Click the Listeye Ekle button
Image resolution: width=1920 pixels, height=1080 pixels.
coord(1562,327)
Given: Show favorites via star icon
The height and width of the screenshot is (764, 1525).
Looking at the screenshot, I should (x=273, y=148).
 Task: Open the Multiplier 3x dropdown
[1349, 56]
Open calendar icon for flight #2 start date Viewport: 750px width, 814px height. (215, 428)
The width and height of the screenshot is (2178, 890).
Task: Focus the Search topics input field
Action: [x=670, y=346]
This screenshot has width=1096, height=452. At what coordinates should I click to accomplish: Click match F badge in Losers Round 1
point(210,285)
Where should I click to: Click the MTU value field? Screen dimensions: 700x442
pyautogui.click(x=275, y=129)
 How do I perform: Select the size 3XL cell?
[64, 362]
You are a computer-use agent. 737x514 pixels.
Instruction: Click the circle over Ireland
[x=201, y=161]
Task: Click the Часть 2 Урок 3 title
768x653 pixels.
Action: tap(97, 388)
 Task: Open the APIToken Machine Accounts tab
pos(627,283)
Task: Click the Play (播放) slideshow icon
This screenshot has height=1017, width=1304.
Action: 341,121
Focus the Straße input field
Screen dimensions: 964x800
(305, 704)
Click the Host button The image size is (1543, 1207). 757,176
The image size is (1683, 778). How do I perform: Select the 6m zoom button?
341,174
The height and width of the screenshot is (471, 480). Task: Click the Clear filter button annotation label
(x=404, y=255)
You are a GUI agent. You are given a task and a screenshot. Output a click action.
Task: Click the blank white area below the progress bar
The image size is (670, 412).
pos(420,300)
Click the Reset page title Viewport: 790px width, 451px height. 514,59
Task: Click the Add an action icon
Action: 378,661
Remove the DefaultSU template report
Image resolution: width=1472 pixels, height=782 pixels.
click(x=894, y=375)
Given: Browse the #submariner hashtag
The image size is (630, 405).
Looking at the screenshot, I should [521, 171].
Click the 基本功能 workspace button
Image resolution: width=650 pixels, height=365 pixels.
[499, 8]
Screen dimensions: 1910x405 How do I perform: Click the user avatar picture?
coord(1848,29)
- - - - -
## Problem details
Every line of the listing that includes the word "agent" must be copied.

## Exercise result
You are a computer-use agent. 737x514 pixels.
You are a GUI agent. You are given a task and a screenshot. Output a click action.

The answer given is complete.